= Work required =
This exercise calls for an exact copy of the listing below.

= Recorded information =
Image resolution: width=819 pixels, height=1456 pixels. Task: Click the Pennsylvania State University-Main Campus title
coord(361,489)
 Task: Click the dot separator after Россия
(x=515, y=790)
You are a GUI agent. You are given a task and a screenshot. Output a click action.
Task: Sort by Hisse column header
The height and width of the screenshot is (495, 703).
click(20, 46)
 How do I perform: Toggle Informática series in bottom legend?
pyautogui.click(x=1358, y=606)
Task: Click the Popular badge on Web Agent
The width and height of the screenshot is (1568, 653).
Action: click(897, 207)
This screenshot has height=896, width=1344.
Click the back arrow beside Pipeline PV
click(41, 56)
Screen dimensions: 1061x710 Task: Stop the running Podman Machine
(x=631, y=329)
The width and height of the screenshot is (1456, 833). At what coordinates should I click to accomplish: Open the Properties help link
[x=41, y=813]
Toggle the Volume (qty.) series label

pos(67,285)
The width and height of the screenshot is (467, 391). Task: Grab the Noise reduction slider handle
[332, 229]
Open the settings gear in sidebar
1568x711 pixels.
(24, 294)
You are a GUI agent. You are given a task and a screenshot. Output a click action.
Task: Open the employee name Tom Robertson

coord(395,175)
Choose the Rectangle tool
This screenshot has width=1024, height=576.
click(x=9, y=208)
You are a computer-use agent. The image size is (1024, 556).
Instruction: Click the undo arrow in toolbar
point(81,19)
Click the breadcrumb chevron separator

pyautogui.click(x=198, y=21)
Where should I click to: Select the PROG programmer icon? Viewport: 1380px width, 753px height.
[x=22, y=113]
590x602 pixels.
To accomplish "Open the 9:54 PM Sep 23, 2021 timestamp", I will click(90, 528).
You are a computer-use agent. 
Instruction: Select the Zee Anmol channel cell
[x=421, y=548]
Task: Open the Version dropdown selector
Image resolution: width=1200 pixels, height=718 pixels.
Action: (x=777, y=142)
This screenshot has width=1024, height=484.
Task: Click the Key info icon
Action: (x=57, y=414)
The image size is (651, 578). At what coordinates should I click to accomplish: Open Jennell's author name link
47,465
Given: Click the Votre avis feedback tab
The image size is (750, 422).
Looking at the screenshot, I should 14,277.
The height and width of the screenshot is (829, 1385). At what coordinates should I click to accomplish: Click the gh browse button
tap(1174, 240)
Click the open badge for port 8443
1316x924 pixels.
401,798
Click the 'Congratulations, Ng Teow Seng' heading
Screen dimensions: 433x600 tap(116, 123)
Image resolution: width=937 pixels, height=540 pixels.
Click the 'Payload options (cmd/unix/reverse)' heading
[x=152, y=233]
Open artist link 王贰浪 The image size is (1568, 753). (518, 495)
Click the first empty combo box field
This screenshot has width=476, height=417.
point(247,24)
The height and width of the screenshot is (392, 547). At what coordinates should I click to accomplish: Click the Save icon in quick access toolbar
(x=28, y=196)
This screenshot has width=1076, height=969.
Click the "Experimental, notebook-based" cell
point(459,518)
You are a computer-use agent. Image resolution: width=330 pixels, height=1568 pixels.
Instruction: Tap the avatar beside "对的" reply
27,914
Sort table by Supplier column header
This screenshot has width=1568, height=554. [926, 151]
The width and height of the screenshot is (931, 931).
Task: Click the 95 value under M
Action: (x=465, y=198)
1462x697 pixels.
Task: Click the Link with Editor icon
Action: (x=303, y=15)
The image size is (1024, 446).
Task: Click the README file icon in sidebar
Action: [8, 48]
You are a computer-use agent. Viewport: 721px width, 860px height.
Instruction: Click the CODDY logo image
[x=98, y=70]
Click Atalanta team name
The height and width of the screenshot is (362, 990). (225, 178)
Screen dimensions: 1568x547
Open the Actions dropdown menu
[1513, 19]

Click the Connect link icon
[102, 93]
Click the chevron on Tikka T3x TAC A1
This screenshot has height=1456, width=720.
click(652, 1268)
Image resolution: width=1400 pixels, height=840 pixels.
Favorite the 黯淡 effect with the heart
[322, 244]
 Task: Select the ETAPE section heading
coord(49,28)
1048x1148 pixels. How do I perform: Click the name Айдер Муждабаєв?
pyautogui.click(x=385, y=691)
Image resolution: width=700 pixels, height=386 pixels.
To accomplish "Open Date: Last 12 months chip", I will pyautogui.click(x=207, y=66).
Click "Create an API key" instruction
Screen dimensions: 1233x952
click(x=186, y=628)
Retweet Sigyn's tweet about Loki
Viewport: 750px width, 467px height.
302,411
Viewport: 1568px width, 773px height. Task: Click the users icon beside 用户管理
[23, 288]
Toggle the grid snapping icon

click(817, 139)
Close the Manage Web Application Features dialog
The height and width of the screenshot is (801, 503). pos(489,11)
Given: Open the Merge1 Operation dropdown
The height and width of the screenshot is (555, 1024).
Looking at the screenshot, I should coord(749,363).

= Exercise solution =
Image resolution: width=819 pixels, height=1456 pixels. Task: Click the Pennsylvania State University-Main Campus title
coord(361,489)
 Task: Click the dot separator after Россия
(x=515, y=790)
You are a GUI agent. You are given a task and a screenshot. Output a click action.
Task: Sort by Hisse column header
The height and width of the screenshot is (495, 703).
click(20, 46)
 How do I perform: Toggle Informática series in bottom legend?
pyautogui.click(x=1358, y=606)
Task: Click the Popular badge on Web Agent
The width and height of the screenshot is (1568, 653).
Action: click(897, 207)
This screenshot has height=896, width=1344.
Click the back arrow beside Pipeline PV
click(41, 56)
Screen dimensions: 1061x710 Task: Stop the running Podman Machine
(x=631, y=329)
The width and height of the screenshot is (1456, 833). At what coordinates should I click to accomplish: Open the Properties help link
[x=41, y=813]
Toggle the Volume (qty.) series label

pos(67,285)
The width and height of the screenshot is (467, 391). Task: Grab the Noise reduction slider handle
[332, 229]
Open the settings gear in sidebar
1568x711 pixels.
(24, 294)
You are a GUI agent. You are given a task and a screenshot. Output a click action.
Task: Open the employee name Tom Robertson

coord(395,175)
Choose the Rectangle tool
This screenshot has width=1024, height=576.
click(x=9, y=208)
You are a computer-use agent. The image size is (1024, 556).
Instruction: Click the undo arrow in toolbar
point(81,19)
Click the breadcrumb chevron separator

pyautogui.click(x=198, y=21)
Where should I click to: Select the PROG programmer icon? Viewport: 1380px width, 753px height.
[x=22, y=113]
590x602 pixels.
To accomplish "Open the 9:54 PM Sep 23, 2021 timestamp", I will click(90, 528).
You are a computer-use agent. 
Instruction: Select the Zee Anmol channel cell
[x=421, y=548]
Task: Open the Version dropdown selector
Image resolution: width=1200 pixels, height=718 pixels.
Action: (x=777, y=142)
This screenshot has width=1024, height=484.
Task: Click the Key info icon
Action: (x=57, y=414)
The image size is (651, 578). At what coordinates should I click to accomplish: Open Jennell's author name link
47,465
Given: Click the Votre avis feedback tab
The image size is (750, 422).
Looking at the screenshot, I should 14,277.
The height and width of the screenshot is (829, 1385). At what coordinates should I click to accomplish: Click the gh browse button
tap(1174, 240)
Click the open badge for port 8443
1316x924 pixels.
401,798
Click the 'Congratulations, Ng Teow Seng' heading
Screen dimensions: 433x600 tap(116, 123)
Image resolution: width=937 pixels, height=540 pixels.
Click the 'Payload options (cmd/unix/reverse)' heading
[x=152, y=233]
Open artist link 王贰浪 The image size is (1568, 753). (518, 495)
Click the first empty combo box field
This screenshot has width=476, height=417.
point(247,24)
The height and width of the screenshot is (392, 547). At what coordinates should I click to accomplish: Click the Save icon in quick access toolbar
(x=28, y=196)
This screenshot has width=1076, height=969.
Click the "Experimental, notebook-based" cell
point(459,518)
You are a computer-use agent. Image resolution: width=330 pixels, height=1568 pixels.
Instruction: Tap the avatar beside "对的" reply
27,914
Sort table by Supplier column header
This screenshot has width=1568, height=554. [926, 151]
The width and height of the screenshot is (931, 931).
Task: Click the 95 value under M
Action: (x=465, y=198)
1462x697 pixels.
Task: Click the Link with Editor icon
Action: (x=303, y=15)
The image size is (1024, 446).
Task: Click the README file icon in sidebar
Action: [8, 48]
You are a computer-use agent. Viewport: 721px width, 860px height.
Instruction: Click the CODDY logo image
[x=98, y=70]
Click Atalanta team name
The height and width of the screenshot is (362, 990). (225, 178)
Screen dimensions: 1568x547
Open the Actions dropdown menu
[1513, 19]

Click the Connect link icon
[102, 93]
Click the chevron on Tikka T3x TAC A1
This screenshot has height=1456, width=720.
click(652, 1268)
Image resolution: width=1400 pixels, height=840 pixels.
Favorite the 黯淡 effect with the heart
[322, 244]
 Task: Select the ETAPE section heading
coord(49,28)
1048x1148 pixels. How do I perform: Click the name Айдер Муждабаєв?
pyautogui.click(x=385, y=691)
Image resolution: width=700 pixels, height=386 pixels.
To accomplish "Open Date: Last 12 months chip", I will pyautogui.click(x=207, y=66).
Click "Create an API key" instruction
Screen dimensions: 1233x952
click(x=186, y=628)
Retweet Sigyn's tweet about Loki
Viewport: 750px width, 467px height.
302,411
Viewport: 1568px width, 773px height. Task: Click the users icon beside 用户管理
[23, 288]
Toggle the grid snapping icon

click(817, 139)
Close the Manage Web Application Features dialog
The height and width of the screenshot is (801, 503). pos(489,11)
Given: Open the Merge1 Operation dropdown
The height and width of the screenshot is (555, 1024).
Looking at the screenshot, I should coord(749,363).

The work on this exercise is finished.